Alunos de jornalismo da Uniritter escrevem sobre os desafios do Movimento Ambientalista gaúcho

Sob a supervisão do Jornalista e Professor Roberto Villar, os estudantes de jornalismo Albert Neto, Aline Eberhardt e Ariadne Kramer, da UNIRITTER, campus da FAPA, turno da manhã, divulgaram nesta sexta-feira, 30/6, extensa reportagem sobre os rumos do movimento ambientalista gaúcho, entrevistando diversas lideranças. 

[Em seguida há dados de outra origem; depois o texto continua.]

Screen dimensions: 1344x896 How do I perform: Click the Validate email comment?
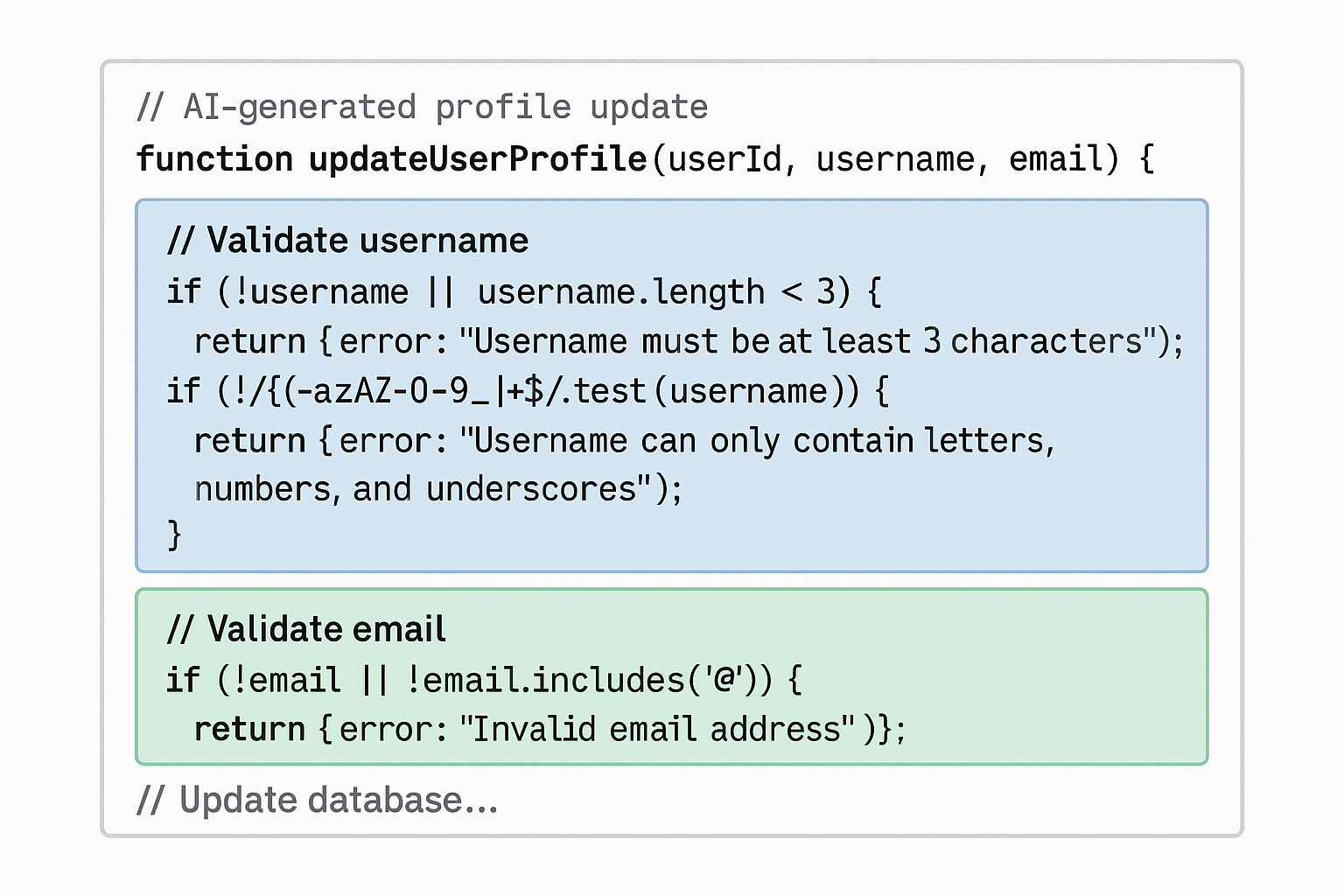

Diante dos graves problemas ambientais que marcam o século XXI, quaisdevem ser as bandeiras de luta das organizações não governamentais que atuam na área? O trabalho das ONGs pode ser financiado com dinheiro de poluidores? Os ambientalistas devem continuar participando de conselhos públicos? Como criar novas lideranças?

Para tentar responder estas questões, a reportagem do blog de Jornalismo Ambiental da UniRitter entrevistou lideranças da Agapan, do Movimento Roessler, do Instituto Augusto Carneiro, do Núcleo Amigos da Terra Brasil e do Instituto Ingá. Para melhor compreender o movimento ecologista gaúcho, também consultou a historiadora ambiental Elenita Malta.

A pressão dos grupos ambientalistas ajudou a criar políticas públicas a fim de proteger o meio ambiente. Antes feito de forma tímida, hoje de maneira mais acentuada, essas conquistas políticas são fruto de uma tomada de posição mais militante dos movimentos ecológicos. Nos anos 1970, por exemplo, não existiam órgãos responsáveis pela fiscalização e cuidado do meio ambiente. Com o avanço e a popularização do movimento, eles foram sendo criados.